EXERCISE BRIEF:
Each line from the one with "This screenshot has height=1280, width=1024." through the last line of the records must be output exactly, both ends included.

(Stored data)
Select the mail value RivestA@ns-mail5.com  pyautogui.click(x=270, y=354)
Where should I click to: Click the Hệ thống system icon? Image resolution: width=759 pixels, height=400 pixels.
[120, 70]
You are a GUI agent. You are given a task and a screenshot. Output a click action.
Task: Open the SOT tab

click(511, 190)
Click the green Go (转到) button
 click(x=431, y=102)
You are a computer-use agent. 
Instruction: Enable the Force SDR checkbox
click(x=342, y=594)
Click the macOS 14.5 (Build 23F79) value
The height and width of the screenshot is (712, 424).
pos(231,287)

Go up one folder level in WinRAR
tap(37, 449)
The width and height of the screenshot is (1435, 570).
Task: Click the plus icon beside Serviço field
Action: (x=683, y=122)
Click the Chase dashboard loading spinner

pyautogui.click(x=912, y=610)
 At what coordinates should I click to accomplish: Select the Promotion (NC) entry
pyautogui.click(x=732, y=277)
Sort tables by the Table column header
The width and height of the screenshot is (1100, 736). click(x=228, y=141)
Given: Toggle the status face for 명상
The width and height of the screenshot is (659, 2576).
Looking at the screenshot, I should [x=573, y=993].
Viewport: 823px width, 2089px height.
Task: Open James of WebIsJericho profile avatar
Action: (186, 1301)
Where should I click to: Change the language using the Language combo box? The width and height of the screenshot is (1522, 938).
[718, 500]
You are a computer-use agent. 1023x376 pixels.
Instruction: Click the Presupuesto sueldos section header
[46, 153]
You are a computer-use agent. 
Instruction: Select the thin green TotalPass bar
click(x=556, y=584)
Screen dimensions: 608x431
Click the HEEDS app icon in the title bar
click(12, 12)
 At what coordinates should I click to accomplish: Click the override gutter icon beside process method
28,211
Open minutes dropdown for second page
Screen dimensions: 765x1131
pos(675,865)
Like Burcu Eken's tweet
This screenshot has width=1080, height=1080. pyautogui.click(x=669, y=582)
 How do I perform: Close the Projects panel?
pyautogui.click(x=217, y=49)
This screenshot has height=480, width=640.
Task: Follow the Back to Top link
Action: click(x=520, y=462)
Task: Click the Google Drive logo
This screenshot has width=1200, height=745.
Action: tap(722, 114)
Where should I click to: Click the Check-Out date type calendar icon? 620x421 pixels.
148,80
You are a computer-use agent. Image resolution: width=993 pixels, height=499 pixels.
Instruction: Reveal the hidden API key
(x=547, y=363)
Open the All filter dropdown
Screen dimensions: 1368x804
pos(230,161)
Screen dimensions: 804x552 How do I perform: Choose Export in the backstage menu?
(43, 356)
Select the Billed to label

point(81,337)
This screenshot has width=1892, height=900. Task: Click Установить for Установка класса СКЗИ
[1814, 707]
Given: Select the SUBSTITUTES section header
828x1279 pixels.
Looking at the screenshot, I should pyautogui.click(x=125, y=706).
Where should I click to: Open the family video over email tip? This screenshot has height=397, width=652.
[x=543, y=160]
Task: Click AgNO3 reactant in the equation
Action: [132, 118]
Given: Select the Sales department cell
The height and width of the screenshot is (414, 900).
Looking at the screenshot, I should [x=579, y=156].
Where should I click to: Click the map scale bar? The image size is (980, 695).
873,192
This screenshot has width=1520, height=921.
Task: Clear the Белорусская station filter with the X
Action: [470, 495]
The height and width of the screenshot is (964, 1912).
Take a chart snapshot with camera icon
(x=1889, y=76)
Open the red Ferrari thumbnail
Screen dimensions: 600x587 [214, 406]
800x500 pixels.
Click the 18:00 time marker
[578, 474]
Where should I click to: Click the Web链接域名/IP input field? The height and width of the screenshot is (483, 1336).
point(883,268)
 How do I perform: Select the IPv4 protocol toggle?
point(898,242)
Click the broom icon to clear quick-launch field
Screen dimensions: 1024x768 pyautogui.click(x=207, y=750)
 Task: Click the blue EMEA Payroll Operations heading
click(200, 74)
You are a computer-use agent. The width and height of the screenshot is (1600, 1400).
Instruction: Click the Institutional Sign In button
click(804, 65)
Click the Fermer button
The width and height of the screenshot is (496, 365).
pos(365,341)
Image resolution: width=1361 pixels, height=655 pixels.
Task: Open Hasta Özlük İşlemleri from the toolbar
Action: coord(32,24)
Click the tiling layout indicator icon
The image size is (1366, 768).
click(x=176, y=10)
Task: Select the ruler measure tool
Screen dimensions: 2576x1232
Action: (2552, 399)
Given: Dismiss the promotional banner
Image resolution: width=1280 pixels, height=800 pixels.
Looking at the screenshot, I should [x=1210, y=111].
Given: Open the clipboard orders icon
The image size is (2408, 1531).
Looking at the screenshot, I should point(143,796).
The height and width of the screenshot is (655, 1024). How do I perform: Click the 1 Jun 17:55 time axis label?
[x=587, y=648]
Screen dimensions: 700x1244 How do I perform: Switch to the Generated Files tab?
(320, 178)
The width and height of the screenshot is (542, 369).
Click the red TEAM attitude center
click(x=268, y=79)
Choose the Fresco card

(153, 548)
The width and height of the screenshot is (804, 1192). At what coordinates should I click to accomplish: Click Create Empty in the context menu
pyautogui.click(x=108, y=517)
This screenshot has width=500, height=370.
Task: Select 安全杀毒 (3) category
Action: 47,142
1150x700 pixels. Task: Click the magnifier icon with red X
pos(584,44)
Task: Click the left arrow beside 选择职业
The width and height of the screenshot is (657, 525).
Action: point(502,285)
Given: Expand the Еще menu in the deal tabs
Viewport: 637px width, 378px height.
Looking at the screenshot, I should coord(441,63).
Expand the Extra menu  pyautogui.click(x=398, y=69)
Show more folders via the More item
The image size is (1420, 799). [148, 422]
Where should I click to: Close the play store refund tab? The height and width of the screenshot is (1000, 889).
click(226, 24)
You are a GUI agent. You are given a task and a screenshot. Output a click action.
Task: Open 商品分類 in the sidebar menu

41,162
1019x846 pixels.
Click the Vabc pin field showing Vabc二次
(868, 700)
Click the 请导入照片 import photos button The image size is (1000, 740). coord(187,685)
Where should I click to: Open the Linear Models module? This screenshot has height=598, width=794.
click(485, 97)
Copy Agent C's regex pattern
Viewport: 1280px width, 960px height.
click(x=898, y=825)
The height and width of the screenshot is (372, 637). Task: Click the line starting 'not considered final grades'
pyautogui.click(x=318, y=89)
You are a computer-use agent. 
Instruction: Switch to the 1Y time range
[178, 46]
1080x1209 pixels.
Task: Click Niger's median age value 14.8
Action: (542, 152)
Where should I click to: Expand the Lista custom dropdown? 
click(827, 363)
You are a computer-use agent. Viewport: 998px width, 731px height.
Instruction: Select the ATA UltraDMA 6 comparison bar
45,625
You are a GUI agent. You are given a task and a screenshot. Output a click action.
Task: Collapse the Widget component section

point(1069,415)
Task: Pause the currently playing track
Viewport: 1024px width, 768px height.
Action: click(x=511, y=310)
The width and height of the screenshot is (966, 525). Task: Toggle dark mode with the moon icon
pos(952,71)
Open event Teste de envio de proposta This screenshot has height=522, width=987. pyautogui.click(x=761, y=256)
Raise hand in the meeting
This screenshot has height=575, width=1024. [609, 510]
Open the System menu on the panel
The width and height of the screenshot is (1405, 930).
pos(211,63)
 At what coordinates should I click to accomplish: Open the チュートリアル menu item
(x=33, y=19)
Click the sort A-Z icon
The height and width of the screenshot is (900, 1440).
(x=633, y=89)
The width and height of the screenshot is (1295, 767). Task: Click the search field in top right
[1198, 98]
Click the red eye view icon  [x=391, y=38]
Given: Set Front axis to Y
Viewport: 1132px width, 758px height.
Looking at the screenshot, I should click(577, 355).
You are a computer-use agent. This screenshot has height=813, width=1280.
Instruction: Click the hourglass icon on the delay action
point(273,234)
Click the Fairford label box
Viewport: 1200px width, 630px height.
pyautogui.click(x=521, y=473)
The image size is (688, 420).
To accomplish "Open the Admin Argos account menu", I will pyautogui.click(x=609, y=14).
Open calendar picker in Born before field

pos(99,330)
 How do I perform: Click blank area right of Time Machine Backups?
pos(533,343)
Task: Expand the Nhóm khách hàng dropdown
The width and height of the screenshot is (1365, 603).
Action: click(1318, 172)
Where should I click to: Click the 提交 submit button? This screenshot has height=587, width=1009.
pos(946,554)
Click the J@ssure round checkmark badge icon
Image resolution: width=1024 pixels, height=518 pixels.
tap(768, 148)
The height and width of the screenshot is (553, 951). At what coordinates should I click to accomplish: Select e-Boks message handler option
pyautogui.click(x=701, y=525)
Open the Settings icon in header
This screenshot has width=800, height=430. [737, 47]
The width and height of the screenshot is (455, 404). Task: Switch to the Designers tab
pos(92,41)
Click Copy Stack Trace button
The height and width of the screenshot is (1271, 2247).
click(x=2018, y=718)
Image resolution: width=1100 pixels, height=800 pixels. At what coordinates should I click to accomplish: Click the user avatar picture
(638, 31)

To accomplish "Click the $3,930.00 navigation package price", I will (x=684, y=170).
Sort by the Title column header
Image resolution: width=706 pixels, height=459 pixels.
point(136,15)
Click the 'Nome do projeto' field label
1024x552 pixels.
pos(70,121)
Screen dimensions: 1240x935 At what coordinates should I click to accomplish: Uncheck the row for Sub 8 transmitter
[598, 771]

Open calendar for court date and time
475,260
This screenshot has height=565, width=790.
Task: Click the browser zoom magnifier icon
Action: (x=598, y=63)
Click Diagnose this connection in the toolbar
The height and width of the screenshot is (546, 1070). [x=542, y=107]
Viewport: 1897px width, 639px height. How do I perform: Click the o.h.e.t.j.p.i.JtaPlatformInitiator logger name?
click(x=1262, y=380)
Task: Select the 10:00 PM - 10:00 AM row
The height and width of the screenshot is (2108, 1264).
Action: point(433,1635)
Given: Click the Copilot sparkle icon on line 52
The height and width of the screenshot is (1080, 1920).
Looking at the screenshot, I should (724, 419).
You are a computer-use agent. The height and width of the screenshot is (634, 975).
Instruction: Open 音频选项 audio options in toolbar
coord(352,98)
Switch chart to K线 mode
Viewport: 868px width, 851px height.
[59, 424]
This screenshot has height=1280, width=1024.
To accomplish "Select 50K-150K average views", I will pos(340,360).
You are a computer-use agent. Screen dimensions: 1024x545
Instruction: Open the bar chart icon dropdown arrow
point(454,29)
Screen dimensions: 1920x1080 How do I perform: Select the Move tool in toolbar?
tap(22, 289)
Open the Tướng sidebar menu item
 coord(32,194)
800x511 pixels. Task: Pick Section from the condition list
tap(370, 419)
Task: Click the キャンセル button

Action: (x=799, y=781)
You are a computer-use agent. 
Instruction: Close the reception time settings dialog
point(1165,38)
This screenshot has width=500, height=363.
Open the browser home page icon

RESPONSE FOR THIS EXERCISE:
This screenshot has height=1280, width=1024.
To accomplish "Select 50K-150K average views", I will pos(340,360).
You are a computer-use agent. Screen dimensions: 1024x545
Instruction: Open the bar chart icon dropdown arrow
point(454,29)
Screen dimensions: 1920x1080 How do I perform: Select the Move tool in toolbar?
tap(22, 289)
Open the Tướng sidebar menu item
 coord(32,194)
800x511 pixels. Task: Pick Section from the condition list
tap(370, 419)
Task: Click the キャンセル button

Action: (x=799, y=781)
You are a computer-use agent. 
Instruction: Close the reception time settings dialog
point(1165,38)
This screenshot has width=500, height=363.
Open the browser home page icon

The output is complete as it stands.